Mikkel Thorup receives a Fulkerson Prize
Professors Thorup and Kawarabayashi have won an esteemed Fulkerson Prize for their paper “Deterministic Edge Connectivity in Near-Linear Time”.
The 2021 Fulkerson Prize recognizes outstanding papers in discrete mathematics and is awarded jointly by the American Mathematical Society (AMS) and the Mathematical Optimization Society (MOS) only once every third year. The award is given for mathematical excellence in discrete mathematics, including graph theory, networks, mathematical programming, applied combinatorics, applications of discrete mathematics to computer science, and related subjects. Ken-Ichi Kawarabayashi and Mikkel Thorup have received one of three prizes given this year for their paper “Deterministic Edge Connectivity in Near-Linear Time,” which appeared in 2018 in Journal of the Association for Computing Machinery, vol. 66, no. 1.
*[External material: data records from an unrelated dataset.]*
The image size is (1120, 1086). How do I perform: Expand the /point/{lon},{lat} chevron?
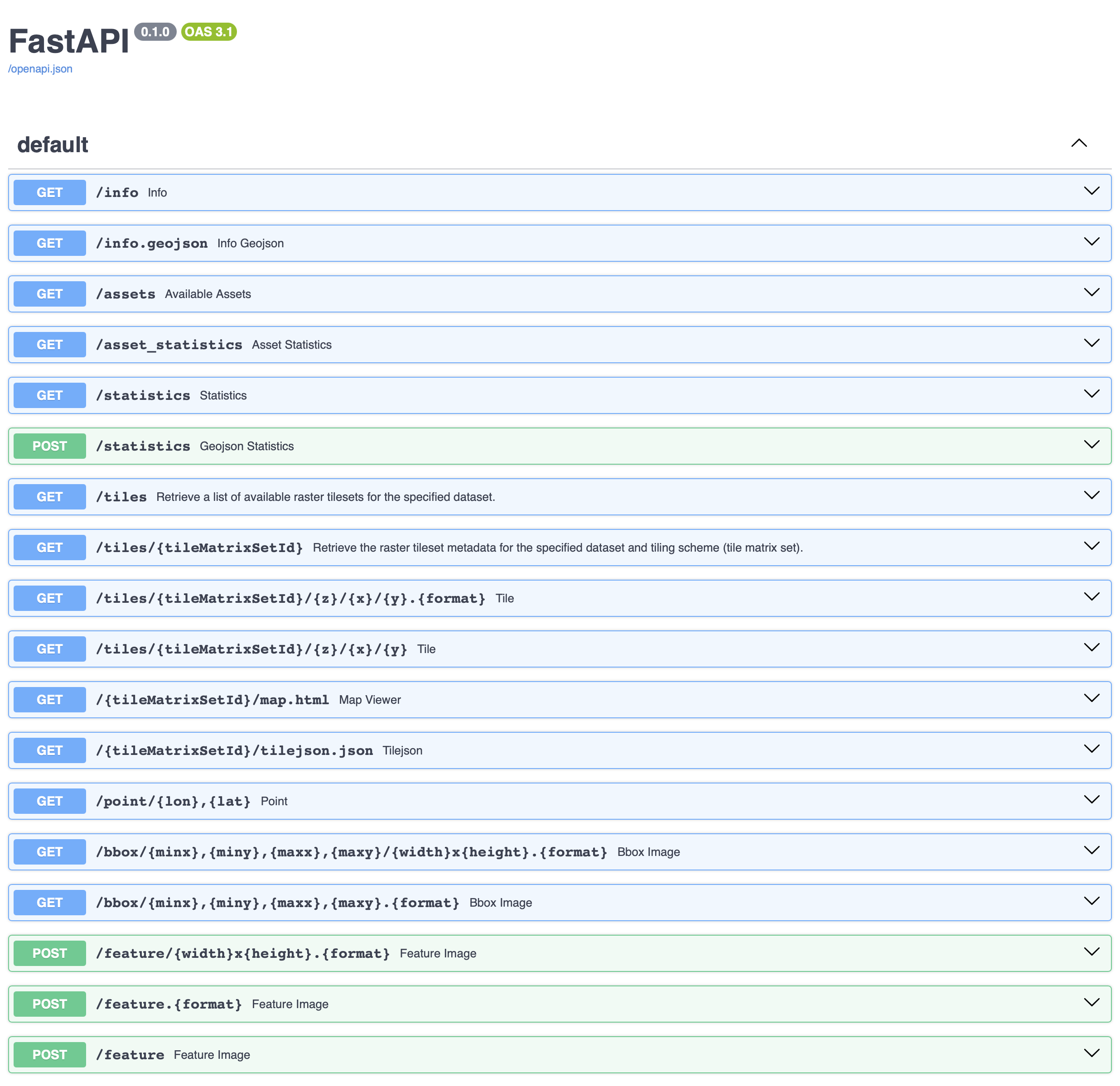[x=1091, y=800]
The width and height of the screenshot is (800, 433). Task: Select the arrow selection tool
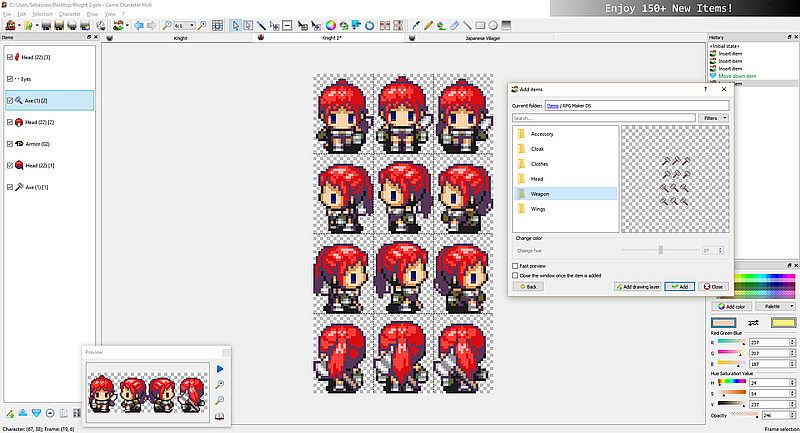pyautogui.click(x=236, y=25)
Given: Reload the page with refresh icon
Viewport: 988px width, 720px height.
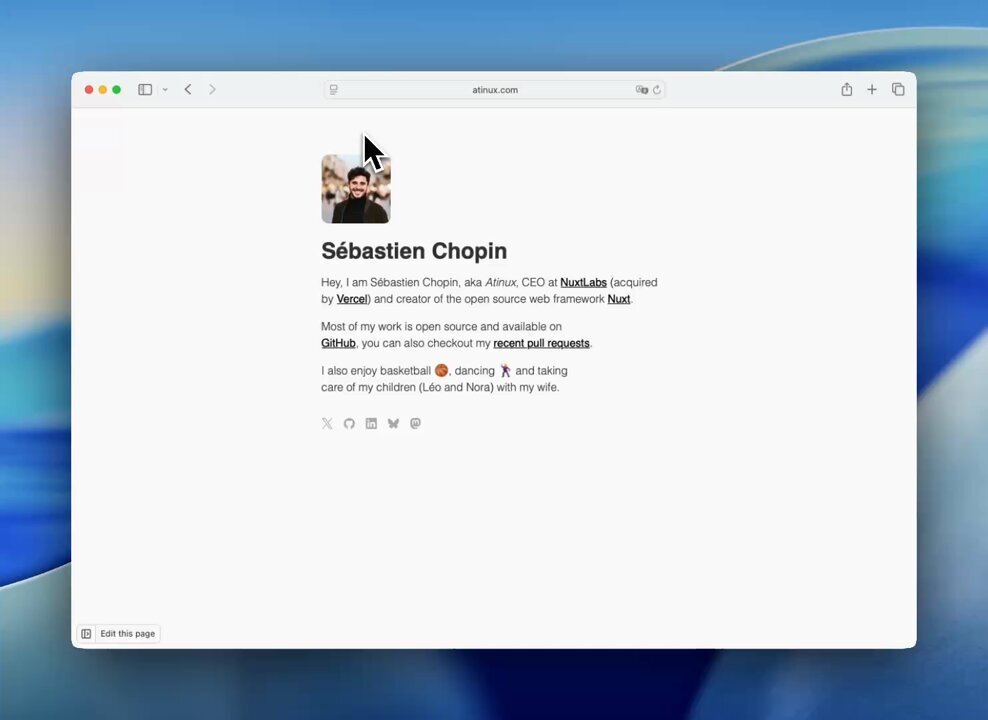Looking at the screenshot, I should point(657,90).
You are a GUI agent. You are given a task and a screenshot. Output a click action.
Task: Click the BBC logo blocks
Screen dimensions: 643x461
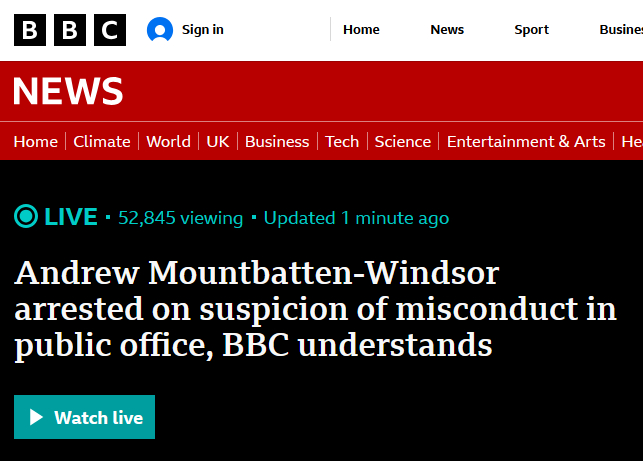[x=70, y=30]
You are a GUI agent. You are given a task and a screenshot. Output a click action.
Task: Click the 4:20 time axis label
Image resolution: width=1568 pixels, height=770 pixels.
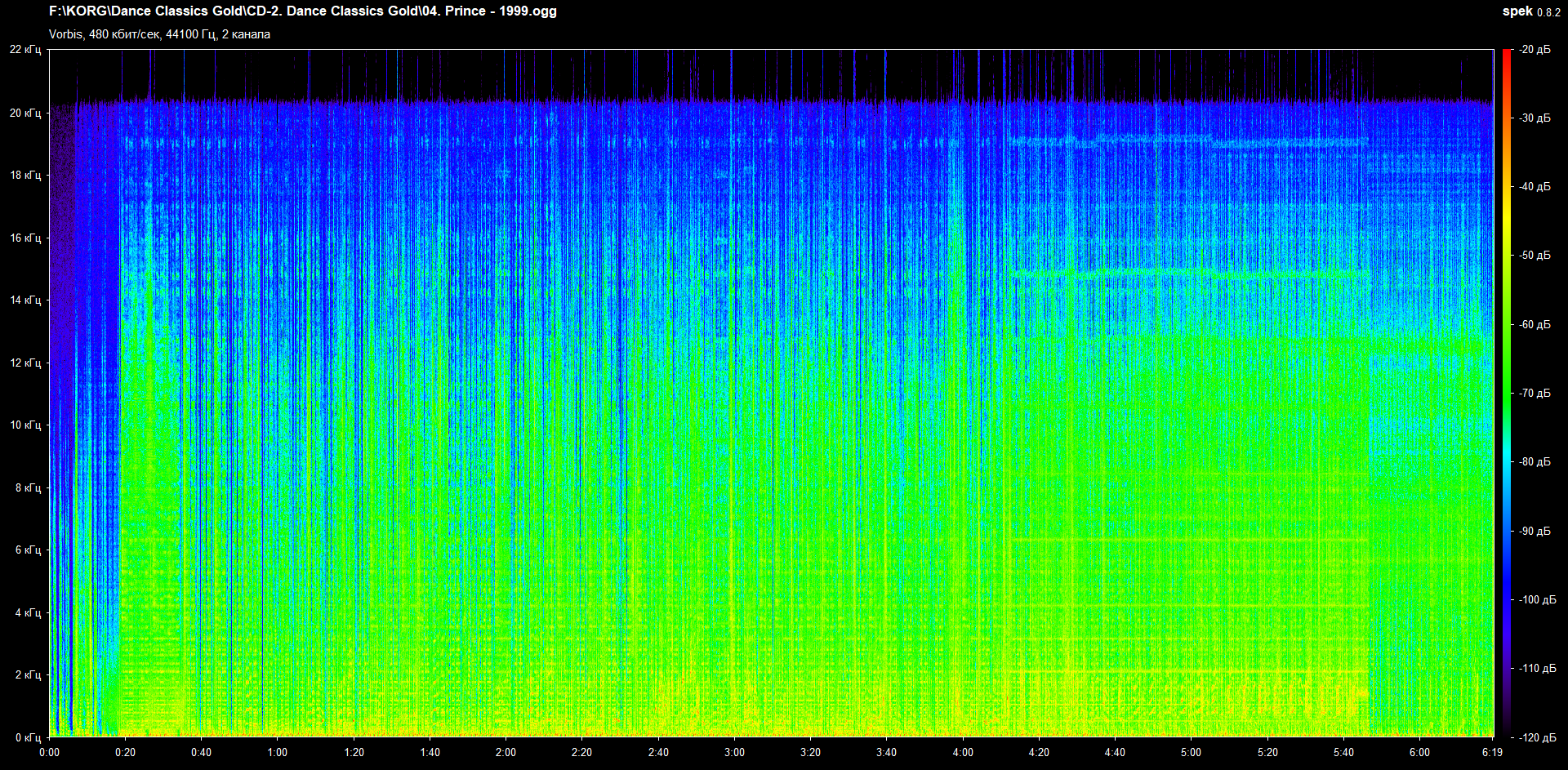(x=1039, y=752)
“Determining the edge connectivity of a graph is one of the most fundamental graph problems,” the committee wrote in the citation. “Karger’s 1996 breakthrough gave a randomized algorithm that runs in near-linear time. It took a long time, and a lot of new ideas, before Kawarabayashi and Thorup could find a deterministic algorithm. This work does not just improve the running time of the algorithm, impressive as that is. Its main contributions are conceptual: the paper introduces powerful and impactful new ideas that will have a long-lasting influence on the field. The most powerful of these ideas is a fast deterministic sparsification that essentially preserves all the non-trivial minimum cuts of the graph.”